==== Raw data ====

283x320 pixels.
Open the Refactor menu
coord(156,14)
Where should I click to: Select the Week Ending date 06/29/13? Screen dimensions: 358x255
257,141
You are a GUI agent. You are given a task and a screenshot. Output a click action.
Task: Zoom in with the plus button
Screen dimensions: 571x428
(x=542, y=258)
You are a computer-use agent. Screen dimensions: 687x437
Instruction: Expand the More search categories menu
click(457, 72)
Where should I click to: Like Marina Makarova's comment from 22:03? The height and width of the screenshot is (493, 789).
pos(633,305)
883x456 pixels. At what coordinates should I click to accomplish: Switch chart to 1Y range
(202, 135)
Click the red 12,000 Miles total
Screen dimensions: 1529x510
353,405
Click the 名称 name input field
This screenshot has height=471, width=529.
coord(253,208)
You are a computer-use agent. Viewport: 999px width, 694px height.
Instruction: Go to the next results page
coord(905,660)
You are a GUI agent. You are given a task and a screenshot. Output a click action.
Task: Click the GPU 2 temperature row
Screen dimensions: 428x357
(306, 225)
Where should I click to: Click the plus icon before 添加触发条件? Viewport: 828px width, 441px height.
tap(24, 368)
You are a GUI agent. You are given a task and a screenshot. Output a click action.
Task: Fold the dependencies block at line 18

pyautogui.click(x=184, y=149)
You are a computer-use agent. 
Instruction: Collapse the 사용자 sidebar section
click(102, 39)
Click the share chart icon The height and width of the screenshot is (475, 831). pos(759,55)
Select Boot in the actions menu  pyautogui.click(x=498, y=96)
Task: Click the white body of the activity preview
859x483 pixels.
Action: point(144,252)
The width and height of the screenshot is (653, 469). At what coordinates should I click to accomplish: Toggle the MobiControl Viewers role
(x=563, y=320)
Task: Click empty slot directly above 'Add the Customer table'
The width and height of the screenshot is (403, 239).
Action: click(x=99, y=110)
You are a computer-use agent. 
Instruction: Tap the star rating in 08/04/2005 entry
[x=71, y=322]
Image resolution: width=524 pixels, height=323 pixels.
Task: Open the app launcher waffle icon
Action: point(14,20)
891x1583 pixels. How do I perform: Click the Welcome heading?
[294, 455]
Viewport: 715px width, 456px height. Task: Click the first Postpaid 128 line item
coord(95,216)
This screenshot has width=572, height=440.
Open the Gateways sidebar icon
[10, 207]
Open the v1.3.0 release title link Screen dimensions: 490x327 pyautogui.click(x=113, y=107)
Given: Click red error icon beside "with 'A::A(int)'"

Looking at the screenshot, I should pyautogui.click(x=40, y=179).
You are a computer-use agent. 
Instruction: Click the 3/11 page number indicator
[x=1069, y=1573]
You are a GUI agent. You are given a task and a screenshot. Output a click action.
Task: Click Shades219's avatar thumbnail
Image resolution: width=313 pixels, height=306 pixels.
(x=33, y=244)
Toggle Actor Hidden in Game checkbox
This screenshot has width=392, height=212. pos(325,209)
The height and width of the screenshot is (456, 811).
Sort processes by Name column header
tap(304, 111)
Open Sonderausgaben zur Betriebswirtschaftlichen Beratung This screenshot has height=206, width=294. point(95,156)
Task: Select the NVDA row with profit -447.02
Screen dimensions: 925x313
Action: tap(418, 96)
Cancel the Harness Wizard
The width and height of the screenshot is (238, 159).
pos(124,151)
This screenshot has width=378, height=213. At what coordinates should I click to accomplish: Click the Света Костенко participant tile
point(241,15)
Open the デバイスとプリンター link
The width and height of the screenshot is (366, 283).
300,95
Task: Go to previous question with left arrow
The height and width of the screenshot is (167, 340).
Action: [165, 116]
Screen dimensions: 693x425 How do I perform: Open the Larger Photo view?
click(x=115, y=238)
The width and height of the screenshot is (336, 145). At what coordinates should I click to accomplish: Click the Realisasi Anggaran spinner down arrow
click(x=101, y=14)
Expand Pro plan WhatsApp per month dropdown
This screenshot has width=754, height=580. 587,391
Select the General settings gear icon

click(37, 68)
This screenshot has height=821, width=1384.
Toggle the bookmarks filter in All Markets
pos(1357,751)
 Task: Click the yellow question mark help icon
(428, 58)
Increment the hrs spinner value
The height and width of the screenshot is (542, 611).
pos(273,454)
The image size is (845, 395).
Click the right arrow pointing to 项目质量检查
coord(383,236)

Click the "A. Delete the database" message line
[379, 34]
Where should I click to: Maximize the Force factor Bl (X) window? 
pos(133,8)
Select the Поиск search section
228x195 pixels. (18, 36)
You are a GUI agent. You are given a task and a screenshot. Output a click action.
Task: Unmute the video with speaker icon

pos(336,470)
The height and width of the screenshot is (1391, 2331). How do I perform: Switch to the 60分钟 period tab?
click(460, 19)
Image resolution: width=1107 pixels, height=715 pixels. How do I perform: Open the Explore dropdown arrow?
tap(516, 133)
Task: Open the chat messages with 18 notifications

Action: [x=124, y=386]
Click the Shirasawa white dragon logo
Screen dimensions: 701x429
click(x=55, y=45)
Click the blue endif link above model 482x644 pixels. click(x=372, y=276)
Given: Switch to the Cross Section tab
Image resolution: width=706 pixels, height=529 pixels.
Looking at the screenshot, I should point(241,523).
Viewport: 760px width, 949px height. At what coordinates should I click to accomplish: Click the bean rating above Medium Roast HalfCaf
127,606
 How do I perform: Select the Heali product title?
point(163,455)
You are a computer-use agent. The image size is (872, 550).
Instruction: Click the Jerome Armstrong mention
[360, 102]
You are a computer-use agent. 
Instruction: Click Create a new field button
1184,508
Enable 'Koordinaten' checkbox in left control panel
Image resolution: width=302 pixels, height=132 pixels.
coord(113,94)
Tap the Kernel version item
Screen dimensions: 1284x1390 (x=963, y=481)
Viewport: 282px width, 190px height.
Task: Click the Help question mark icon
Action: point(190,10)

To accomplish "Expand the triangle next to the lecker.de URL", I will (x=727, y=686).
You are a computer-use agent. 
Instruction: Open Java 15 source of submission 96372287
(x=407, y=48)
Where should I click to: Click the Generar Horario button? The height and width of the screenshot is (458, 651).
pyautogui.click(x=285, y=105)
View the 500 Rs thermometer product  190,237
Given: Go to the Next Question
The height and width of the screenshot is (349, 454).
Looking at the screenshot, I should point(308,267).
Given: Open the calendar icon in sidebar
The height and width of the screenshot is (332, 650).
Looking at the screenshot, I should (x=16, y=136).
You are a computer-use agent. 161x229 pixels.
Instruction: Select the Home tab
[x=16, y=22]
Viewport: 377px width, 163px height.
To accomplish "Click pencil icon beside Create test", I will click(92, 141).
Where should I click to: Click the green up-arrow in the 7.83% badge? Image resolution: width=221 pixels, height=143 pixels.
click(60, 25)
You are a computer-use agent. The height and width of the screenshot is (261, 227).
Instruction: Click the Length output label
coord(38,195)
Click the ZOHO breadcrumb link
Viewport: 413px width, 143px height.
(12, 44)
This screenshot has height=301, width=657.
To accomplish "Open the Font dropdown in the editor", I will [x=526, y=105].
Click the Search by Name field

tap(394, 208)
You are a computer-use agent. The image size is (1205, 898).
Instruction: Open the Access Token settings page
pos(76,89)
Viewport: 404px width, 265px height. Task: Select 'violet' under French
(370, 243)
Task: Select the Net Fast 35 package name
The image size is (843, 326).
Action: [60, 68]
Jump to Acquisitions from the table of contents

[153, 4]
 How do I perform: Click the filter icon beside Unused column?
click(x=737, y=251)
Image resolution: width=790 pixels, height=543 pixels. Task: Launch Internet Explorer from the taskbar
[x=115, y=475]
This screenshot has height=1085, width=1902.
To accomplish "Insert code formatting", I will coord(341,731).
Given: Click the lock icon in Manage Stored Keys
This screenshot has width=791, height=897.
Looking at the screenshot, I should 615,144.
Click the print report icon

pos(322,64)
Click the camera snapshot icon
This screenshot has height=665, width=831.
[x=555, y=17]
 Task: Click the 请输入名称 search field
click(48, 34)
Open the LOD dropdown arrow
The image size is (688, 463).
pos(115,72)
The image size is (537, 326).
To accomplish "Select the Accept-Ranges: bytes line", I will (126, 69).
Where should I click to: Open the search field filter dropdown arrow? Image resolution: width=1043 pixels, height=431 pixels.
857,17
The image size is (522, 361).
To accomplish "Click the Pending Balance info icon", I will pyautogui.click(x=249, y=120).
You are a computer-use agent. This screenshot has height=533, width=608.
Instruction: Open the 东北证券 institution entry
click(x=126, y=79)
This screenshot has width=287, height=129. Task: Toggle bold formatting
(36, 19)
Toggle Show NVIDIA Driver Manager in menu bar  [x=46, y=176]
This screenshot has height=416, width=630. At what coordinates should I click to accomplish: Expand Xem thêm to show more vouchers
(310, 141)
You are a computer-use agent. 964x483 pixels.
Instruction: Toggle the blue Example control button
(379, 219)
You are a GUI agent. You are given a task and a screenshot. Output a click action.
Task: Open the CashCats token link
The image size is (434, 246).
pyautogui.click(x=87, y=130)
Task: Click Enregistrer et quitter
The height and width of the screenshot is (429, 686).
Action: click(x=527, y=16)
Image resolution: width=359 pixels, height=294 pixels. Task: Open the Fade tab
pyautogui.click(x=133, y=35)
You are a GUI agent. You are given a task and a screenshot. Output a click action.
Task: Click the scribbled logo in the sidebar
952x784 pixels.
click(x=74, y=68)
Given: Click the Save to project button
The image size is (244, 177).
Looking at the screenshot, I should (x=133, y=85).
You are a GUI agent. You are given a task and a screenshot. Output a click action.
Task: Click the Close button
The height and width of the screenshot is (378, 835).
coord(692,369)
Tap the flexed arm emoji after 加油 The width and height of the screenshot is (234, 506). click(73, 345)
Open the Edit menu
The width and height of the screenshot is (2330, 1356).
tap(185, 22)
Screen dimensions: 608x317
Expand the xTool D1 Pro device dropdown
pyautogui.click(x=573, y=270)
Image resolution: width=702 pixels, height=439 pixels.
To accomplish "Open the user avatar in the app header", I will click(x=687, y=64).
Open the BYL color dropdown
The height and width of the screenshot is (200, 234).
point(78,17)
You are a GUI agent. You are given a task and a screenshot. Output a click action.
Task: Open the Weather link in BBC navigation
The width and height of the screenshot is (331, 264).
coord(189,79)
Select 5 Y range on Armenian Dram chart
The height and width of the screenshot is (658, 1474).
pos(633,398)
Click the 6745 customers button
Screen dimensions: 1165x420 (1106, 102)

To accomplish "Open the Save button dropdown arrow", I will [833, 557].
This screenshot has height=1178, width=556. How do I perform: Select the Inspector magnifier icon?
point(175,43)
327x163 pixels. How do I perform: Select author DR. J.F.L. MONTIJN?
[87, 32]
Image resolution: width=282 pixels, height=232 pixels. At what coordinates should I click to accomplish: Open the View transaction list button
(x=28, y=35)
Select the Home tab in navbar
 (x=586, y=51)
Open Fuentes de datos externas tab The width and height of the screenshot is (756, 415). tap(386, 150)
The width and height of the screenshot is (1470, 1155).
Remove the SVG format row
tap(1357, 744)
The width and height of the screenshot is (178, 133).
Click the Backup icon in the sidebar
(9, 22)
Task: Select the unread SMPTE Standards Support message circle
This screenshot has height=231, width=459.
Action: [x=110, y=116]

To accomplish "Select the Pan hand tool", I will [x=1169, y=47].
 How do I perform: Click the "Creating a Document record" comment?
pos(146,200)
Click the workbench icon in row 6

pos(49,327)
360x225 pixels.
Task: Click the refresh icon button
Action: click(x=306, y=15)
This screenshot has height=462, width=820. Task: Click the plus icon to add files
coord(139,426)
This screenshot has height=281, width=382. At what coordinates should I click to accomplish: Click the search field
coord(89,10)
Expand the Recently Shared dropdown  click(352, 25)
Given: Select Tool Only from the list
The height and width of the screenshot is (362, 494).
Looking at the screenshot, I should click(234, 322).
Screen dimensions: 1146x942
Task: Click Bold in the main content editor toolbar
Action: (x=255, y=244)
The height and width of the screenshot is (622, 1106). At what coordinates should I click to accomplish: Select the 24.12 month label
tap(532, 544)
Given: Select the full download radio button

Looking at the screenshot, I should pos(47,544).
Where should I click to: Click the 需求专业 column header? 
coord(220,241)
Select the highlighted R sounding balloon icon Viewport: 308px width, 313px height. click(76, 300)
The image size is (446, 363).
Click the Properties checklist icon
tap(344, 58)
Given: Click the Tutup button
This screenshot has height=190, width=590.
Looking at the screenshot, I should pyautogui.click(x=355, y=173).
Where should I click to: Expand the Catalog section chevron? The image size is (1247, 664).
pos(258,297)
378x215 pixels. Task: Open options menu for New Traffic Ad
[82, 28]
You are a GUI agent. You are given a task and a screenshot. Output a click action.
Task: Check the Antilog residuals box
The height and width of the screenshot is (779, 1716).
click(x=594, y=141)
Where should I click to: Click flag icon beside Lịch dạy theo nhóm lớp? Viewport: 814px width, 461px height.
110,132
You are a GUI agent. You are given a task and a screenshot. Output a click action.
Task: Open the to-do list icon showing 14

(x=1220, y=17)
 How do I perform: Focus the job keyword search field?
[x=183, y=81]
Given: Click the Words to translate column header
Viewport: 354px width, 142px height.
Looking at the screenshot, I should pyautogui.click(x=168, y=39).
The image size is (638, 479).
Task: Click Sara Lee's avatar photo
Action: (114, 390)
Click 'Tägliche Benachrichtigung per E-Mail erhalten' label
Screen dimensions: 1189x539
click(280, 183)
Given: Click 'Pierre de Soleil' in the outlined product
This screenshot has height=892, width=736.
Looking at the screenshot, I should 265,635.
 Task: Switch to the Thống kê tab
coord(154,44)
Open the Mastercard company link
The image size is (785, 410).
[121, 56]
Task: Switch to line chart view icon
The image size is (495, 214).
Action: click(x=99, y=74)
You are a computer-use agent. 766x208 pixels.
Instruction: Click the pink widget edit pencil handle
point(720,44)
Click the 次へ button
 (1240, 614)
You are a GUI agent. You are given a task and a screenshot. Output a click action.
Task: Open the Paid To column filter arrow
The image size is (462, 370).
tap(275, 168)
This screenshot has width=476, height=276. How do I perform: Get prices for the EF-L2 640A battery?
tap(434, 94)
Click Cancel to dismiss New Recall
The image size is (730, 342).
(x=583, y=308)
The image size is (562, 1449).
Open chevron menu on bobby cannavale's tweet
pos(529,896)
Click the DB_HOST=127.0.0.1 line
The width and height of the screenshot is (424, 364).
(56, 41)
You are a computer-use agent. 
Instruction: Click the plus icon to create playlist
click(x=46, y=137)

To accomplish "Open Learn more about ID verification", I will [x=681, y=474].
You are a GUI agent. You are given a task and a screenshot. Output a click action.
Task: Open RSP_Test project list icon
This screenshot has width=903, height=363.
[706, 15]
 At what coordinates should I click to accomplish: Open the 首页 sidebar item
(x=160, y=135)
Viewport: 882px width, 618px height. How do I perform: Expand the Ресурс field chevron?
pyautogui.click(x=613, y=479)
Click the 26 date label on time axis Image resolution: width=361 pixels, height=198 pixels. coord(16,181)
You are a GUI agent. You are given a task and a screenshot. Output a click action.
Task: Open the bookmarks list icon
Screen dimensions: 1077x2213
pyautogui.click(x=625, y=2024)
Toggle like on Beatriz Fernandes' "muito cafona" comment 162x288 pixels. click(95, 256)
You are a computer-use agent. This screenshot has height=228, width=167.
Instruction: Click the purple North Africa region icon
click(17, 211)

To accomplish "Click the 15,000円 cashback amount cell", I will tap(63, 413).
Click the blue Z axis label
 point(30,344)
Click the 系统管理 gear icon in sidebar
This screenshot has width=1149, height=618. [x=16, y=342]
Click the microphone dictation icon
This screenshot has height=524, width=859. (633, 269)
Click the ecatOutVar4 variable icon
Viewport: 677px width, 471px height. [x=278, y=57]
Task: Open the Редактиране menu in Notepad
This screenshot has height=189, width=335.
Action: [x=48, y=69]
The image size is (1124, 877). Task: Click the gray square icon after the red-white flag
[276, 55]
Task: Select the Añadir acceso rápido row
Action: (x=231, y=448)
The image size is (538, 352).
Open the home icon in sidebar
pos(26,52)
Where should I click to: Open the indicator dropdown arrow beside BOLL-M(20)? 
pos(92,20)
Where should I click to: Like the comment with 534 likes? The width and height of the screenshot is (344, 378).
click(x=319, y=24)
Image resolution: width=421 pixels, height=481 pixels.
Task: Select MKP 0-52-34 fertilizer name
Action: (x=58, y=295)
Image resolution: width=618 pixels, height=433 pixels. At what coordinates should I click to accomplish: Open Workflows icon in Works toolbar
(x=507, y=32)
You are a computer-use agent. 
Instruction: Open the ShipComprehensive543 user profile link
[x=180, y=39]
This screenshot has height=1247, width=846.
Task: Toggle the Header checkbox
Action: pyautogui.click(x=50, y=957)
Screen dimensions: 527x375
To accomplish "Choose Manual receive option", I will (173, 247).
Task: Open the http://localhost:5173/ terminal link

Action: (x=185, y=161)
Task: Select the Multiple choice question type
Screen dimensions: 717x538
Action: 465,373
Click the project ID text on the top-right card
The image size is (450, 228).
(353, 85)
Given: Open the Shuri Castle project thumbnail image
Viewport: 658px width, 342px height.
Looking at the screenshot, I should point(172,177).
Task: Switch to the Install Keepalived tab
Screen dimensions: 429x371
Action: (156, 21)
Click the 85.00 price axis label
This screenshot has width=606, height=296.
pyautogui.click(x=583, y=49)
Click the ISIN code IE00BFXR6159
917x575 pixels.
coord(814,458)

====

Work instructions:
Find the string "code" in the material above. Then copy each line that has it.

Solution to the exercise:
To accomplish "Insert code formatting", I will coord(341,731).
Click the ISIN code IE00BFXR6159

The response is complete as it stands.